* _To be done_:
[1] In the article on pardons, whom did President Ford pardon?
[2] List every Monopoly property name that the article on pardons mentions.
[3] Transcribe the article on pardons starting at "The putrid smell" and ending at "sought after card.".

* _Source text_:

···

That is until you look closer and realize that they aren’t the same.
In the American version everyone
lusts after Boardwalk and Park Place, but just across the border in Canada
these become places like Yonge Street and Jasper Avenue. In France it’s the
Champs Elysée and everyone here knows that in the Spanish version that la
Castellana and El Prado.
Even the cards that you
pick up while you play are similar. One that seems to repeat everywhere is the
‘get out of jail free’ card. It’s so popular that in English it’s now a set
phrase you use when you do something wrong but know you have an ace up your
sleeve.
The Americans do it often. They were
doing it long before President Ford did it when he granted a full and
unconditional pardon to Richard Nixon, his predecessor, for any crimes that he
might have committed. Bill Clinton pardoned his own brother for drug charges
and Trump even tried to pardon himself before being shuffled out of office.
But like Monopoly, it’s not a solely
American phenomenon. Most countries have some sort of mechanism like it and usually
present it as a form of clemency, even if it isn’t always used for solely
humanitarian reasons.
The putrid smell of pardons is in the
air once again here in Spain. This time for the 76-year-old ex-president of
Andalusia, José Antonio Gríñan. And like the Americans, it’s his own party that
has the power to give him the much sought after card.

···

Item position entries
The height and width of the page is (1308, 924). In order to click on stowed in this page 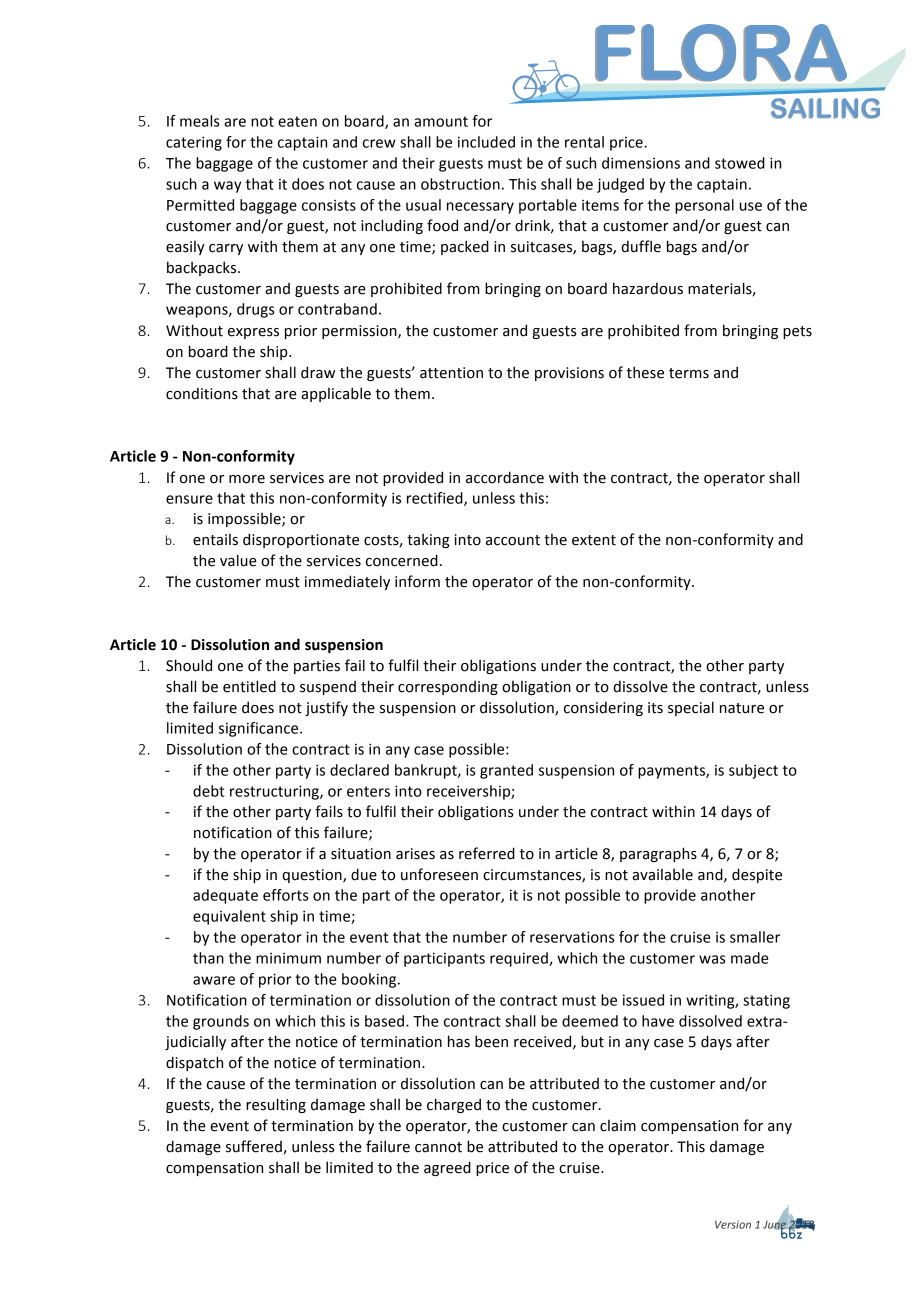, I will do `click(740, 163)`.
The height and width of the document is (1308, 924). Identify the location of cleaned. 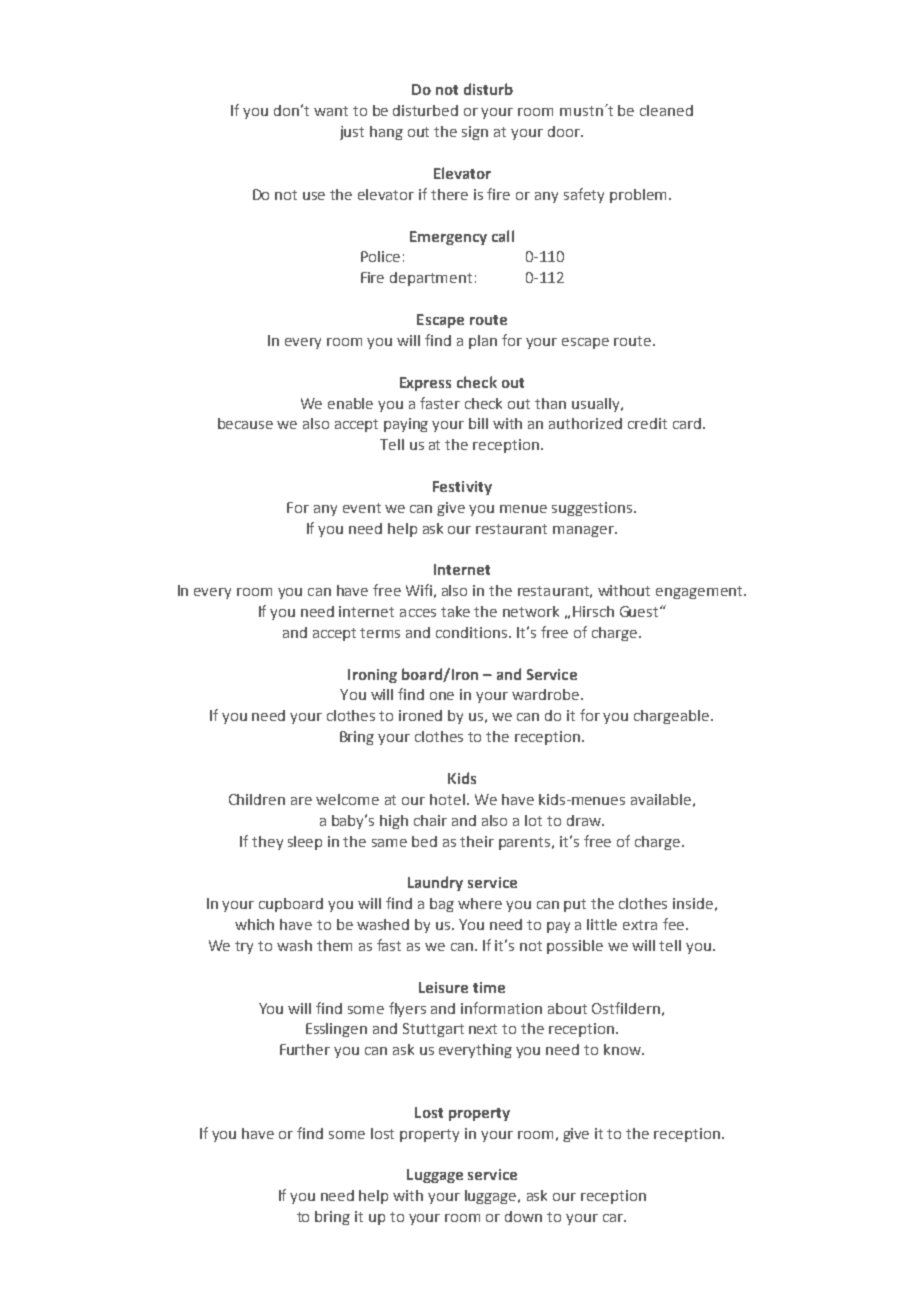
(666, 110).
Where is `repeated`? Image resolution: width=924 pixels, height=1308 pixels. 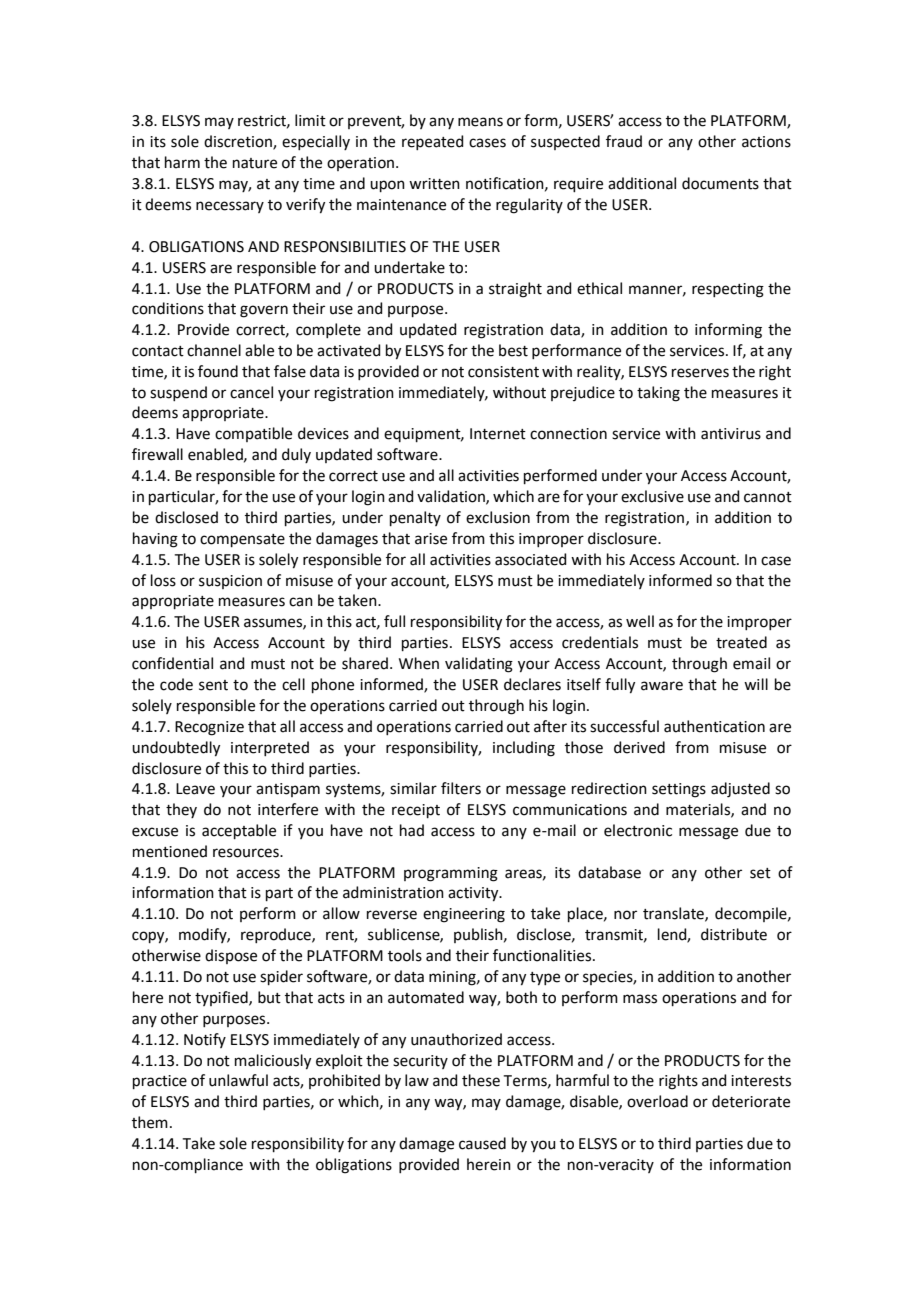 repeated is located at coordinates (433, 142).
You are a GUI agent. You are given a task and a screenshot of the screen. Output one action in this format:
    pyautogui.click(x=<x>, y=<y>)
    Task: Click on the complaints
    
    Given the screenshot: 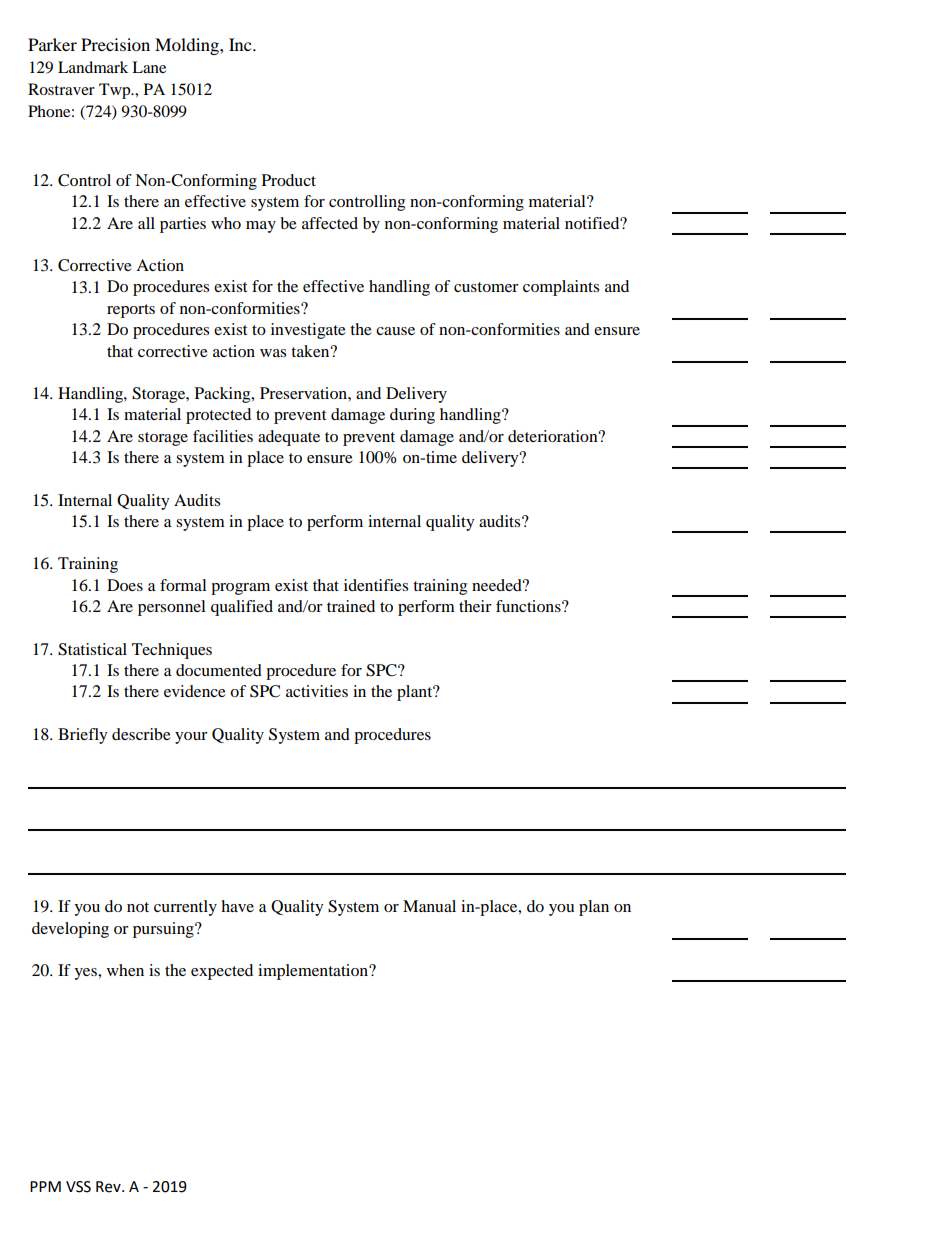 What is the action you would take?
    pyautogui.click(x=561, y=288)
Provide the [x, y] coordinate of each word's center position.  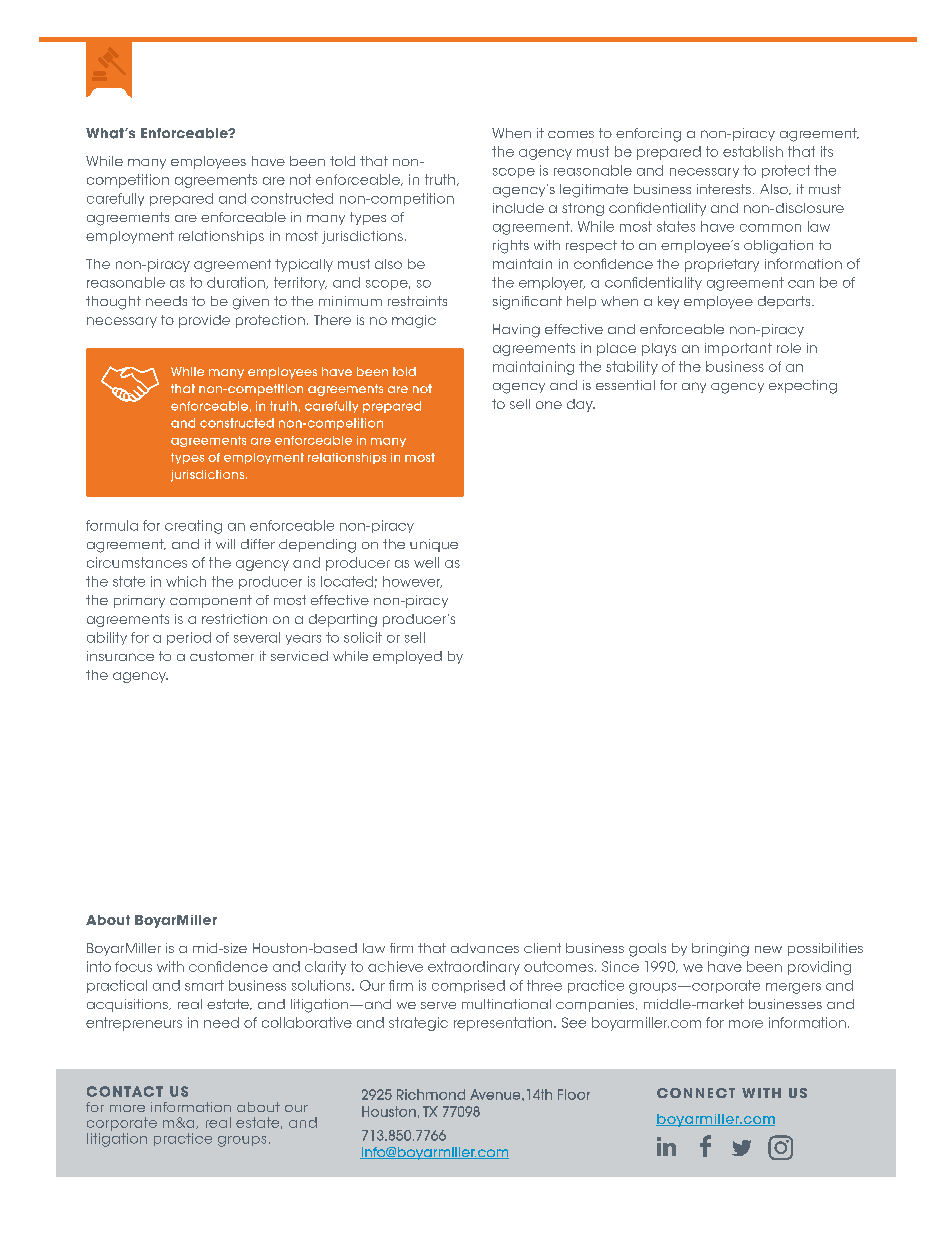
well [426, 562]
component [211, 601]
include [518, 208]
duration [237, 283]
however [412, 582]
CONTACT [125, 1091]
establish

···

* _Responses in order_:
[1] Richard Nixon, his predecessor.

[2] Boardwalk, Park Place, Yonge Street, Jasper Avenue, Champs Elysée, la Castellana, El Prado

[3]
The putrid smell of pardons is in the
air once again here in Spain. This time for the 76-year-old ex-president of
Andalusia, José Antonio Gríñan. And like the Americans, it’s his own party that
has the power to give him the much sought after card.